[THE REQUEST]: Rewrite the records starting with the line containing "Where should I" and going on through the line containing "point(689,443)" as a two-column CSV with the columns request and answer, one row for each request, each value in a single quoted field with line breaks replaced by spaces. Leave the pictures out of the output.

[PROVIDED RECORDS]:
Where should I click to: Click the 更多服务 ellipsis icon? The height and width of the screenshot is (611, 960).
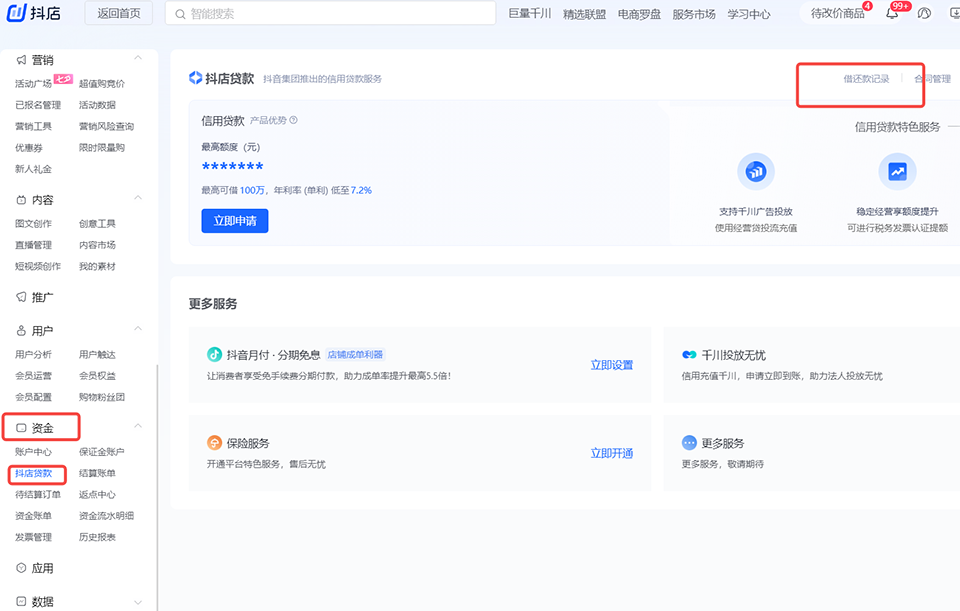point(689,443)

--

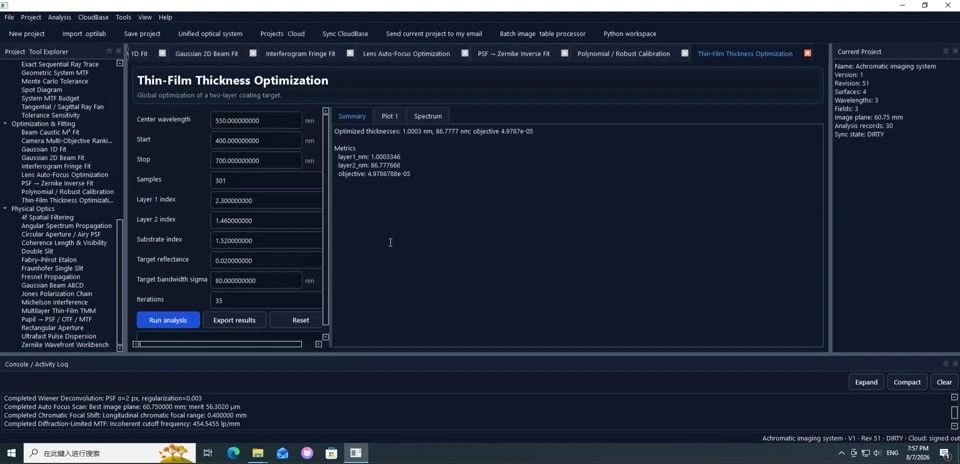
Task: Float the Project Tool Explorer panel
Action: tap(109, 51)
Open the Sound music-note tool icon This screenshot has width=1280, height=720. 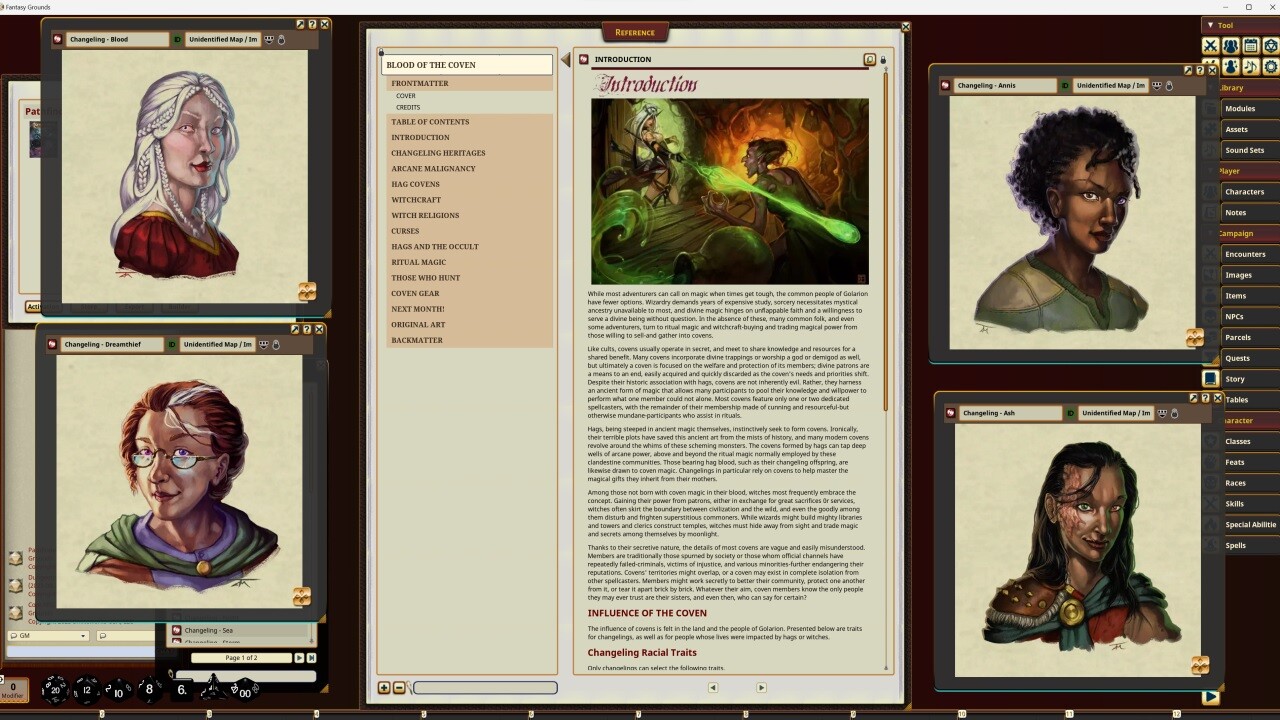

[ANSWER FOR THE TASK]:
request,answer
"Where should I click to: Click the 更多服务 ellipsis icon? The height and width of the screenshot is (611, 960).","point(689,443)"